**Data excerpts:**
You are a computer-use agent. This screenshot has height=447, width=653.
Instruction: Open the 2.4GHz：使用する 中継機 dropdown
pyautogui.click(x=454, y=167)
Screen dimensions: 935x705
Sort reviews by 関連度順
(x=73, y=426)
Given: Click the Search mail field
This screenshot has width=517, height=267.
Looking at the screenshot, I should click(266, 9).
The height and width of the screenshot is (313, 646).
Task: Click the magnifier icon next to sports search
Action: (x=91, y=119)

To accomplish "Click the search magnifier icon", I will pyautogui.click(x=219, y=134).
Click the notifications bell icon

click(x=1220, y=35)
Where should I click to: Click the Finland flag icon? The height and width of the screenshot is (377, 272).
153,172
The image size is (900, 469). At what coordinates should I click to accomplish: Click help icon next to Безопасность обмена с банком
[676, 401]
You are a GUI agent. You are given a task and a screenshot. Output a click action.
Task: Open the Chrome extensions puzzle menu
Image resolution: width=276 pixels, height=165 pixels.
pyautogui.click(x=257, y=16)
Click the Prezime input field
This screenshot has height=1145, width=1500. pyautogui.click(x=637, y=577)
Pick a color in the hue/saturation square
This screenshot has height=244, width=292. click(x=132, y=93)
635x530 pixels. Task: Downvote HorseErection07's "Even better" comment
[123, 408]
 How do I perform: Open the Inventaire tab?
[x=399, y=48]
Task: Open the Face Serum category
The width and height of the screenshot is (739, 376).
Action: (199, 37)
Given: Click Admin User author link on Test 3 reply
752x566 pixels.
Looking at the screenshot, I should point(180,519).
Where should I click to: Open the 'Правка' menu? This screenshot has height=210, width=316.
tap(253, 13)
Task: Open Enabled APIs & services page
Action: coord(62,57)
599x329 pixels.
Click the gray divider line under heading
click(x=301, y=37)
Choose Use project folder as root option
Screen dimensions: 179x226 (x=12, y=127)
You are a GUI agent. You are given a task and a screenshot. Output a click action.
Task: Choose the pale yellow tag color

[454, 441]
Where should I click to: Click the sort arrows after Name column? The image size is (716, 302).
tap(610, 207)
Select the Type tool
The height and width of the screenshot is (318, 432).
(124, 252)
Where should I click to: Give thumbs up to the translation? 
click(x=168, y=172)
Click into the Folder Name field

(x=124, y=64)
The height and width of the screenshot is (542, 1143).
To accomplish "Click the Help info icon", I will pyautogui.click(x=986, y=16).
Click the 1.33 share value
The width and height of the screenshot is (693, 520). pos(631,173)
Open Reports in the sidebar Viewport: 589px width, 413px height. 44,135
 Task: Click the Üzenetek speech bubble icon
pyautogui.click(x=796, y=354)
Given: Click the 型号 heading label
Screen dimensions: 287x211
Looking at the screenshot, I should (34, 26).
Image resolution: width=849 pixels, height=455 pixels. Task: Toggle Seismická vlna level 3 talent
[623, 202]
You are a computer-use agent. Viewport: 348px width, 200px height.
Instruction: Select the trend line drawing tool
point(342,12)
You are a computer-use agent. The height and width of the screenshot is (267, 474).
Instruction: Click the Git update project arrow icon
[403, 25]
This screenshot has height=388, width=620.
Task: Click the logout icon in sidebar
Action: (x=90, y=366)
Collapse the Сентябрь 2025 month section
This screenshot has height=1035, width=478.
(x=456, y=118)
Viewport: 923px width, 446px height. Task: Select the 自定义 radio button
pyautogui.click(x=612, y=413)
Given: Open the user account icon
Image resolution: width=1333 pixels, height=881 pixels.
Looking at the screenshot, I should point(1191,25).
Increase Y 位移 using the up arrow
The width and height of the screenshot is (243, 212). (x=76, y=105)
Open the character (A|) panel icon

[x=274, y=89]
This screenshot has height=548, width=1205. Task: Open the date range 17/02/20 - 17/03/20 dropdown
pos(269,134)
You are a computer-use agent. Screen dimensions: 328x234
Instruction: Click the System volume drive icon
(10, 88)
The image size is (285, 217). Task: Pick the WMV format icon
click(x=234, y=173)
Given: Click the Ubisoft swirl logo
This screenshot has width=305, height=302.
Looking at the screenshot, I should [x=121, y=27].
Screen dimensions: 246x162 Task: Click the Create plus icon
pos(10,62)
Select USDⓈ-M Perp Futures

**What the exercise asks:** Nothing before the line containing "Viewport: 923px width, 446px" should be repeated; repeat that line and all later lines through the end of the data above, exactly.

**Answer to this problem:**
Viewport: 923px width, 446px height. Task: Select the 自定义 radio button
pyautogui.click(x=612, y=413)
Given: Open the user account icon
Image resolution: width=1333 pixels, height=881 pixels.
Looking at the screenshot, I should point(1191,25).
Increase Y 位移 using the up arrow
The width and height of the screenshot is (243, 212). (x=76, y=105)
Open the character (A|) panel icon

[x=274, y=89]
This screenshot has height=548, width=1205. Task: Open the date range 17/02/20 - 17/03/20 dropdown
pos(269,134)
You are a computer-use agent. Screen dimensions: 328x234
Instruction: Click the System volume drive icon
(10, 88)
The image size is (285, 217). Task: Pick the WMV format icon
click(x=234, y=173)
Given: Click the Ubisoft swirl logo
This screenshot has width=305, height=302.
Looking at the screenshot, I should [x=121, y=27].
Screen dimensions: 246x162 Task: Click the Create plus icon
pos(10,62)
Select USDⓈ-M Perp Futures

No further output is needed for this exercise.